|Kant's statue in Belo Horizonte, Brazil|
On June 13, 1794, Schiller wrote from Jena, requesting Kant to contribute an essay in his new literary magazine Die Horen. Johann Gottlieb Fichte too wrote to Kant supporting Schiller’s request. Schiller wrote again on June 17, 1794 and again on October 6, 1794. In his letters, Schiller assured Kant that he was devoted to the Kantian moral system and he thanked Kant for illuminating his spirit.
On March 1, 1795, Schiller once again requested Kant to contribute an essay to Die Horen, and he also sent two issue of the magazine. In his letter he informed Kant that he was the author of the book Letters on the Aesthetic Education of the Human Race and that he hoped that Kant would like his book which he believed was an application of Kantian philosophy.
On March 30, 1795, Kant responded to the multiple letters from Schiller. Here’s Kant’s entire letter:
I am always delighted to know and engage in literary discussions with such a talented and learned man as you, my dearest friend. I received the plan for a periodical that you sent me last summer and also the two first monthly issues. I found your Letters on the Aesthetic Education of Mankind splendid, and I shall study them so as to be able to give you my thoughts about them. The paper on sexual differences in organic nature, in the second issue, is impossible for me to decipher, even though the author seems to be an intelligent fellow. There was once a severely critical discussion in the Allgemeine Literaturzeitung about the ideas expressed in the letters of Herr Hube of Thorn concerning a similar relationship extending throughout nature. The ideas were attacked as romantic twaddle. To be sure, we sometimes find something like that running through our heads, without knowing what to make of it. The organization of nature has always struck me as amazing and as a sort of chasm of thought; I mean, the idea that fertilization, in both realms of nature, always needs two sexes in order for the species to be propagated. After all, we don't want to believe that providence has chosen this arrangement, almost playfully, for the sake of variety.
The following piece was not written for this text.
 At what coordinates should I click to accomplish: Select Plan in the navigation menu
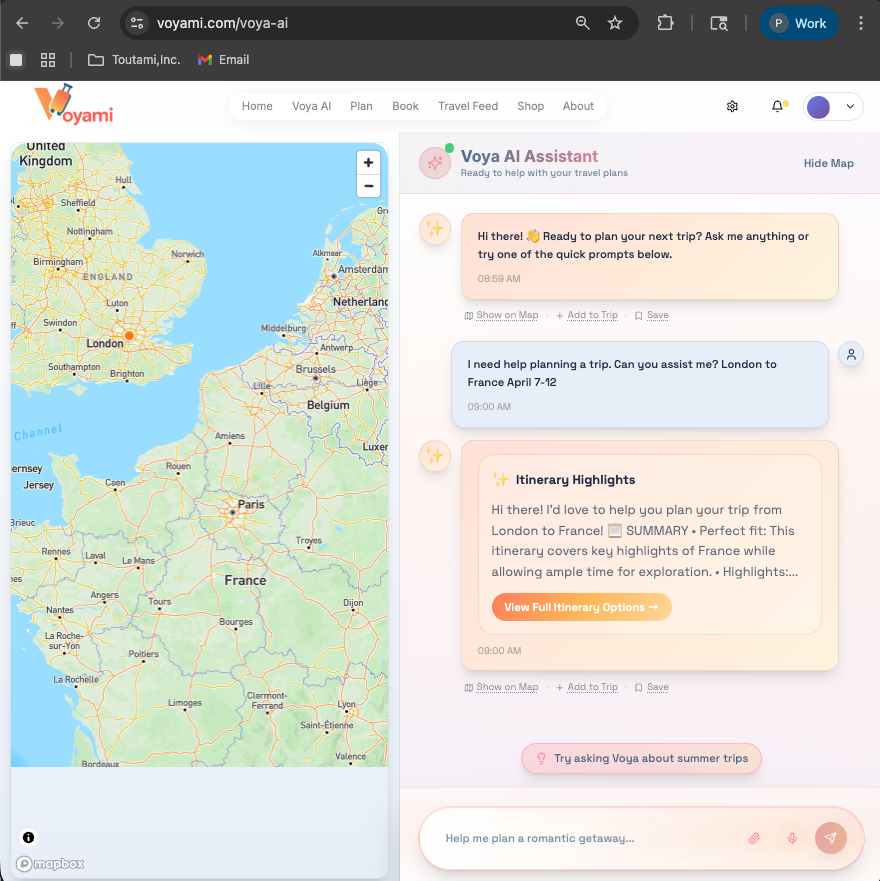tap(361, 105)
On the contrary, we have reason to believe that propagation is not possible in any other way. This opens a prospect on what lies beyond the field of vision, out of which, however, we can unfortunately make nothing, as little as out of what Milton's angel told Adam about the creation: "Male light of distant suns mixes itself with female, for purposes unknown." I feel that it may harm your magazine not to have the authors sign their names, to make themselves thus responsible for their considered opinions; the reading public is very eager to know who they are.
For your gift, then, I offer my most respectful thanks; with regard to my small contribution to this journal, your present to the public, I must however beg a somewhat lengthy postponement. Since discussions of political and religious topics are currently subject to certain restrictions and there are hardly any other matters, at least at this time, that interest the general reading public, one must keep one's eye on this change of the weather, so as to conform prudently to the times.
Please greet Professor Fichte and give him my thanks for sending me his various works. I would have done this myself but for the discomfort of aging that oppresses me, with all the manifold tasks I still have before me, which, however, excuses nothing but my postponement. Please give my regards also to Messrs. Schütz and Hufeland.
And so, dearest sir, I wish your talents and your worthy objectives the strength, health, and long life they deserve, and also the friendship, with which you wish to honor one who is ever.